▸ **What the exercise asks**: Check the listing below line by line and report how many lines hold "accomplish", with no other words.
Exercise input section start
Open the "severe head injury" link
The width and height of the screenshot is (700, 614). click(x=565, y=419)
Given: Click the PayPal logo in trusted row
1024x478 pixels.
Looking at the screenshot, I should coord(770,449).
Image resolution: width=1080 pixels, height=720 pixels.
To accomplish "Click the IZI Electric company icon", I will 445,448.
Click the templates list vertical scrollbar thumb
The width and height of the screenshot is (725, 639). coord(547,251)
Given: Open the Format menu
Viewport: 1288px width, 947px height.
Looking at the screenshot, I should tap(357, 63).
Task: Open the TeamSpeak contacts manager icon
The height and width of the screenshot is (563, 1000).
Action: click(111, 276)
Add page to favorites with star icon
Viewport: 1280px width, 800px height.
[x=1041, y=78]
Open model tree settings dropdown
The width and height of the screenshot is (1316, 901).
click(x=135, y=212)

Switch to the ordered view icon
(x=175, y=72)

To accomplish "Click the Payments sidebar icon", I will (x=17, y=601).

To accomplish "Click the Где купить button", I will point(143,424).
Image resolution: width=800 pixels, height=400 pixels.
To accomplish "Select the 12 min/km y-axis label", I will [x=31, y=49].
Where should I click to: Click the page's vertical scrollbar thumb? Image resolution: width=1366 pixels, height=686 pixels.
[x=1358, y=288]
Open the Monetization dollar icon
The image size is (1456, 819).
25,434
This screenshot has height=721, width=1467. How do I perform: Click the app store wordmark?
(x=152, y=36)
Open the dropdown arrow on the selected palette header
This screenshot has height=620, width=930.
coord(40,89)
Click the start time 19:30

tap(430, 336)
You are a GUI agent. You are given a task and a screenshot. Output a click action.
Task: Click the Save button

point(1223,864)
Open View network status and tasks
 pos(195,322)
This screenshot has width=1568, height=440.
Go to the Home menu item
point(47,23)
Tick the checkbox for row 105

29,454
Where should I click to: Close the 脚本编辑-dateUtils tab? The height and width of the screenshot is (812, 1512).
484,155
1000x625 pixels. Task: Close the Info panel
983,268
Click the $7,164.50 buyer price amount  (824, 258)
Exercise input section end
▸ **Answer space**: 4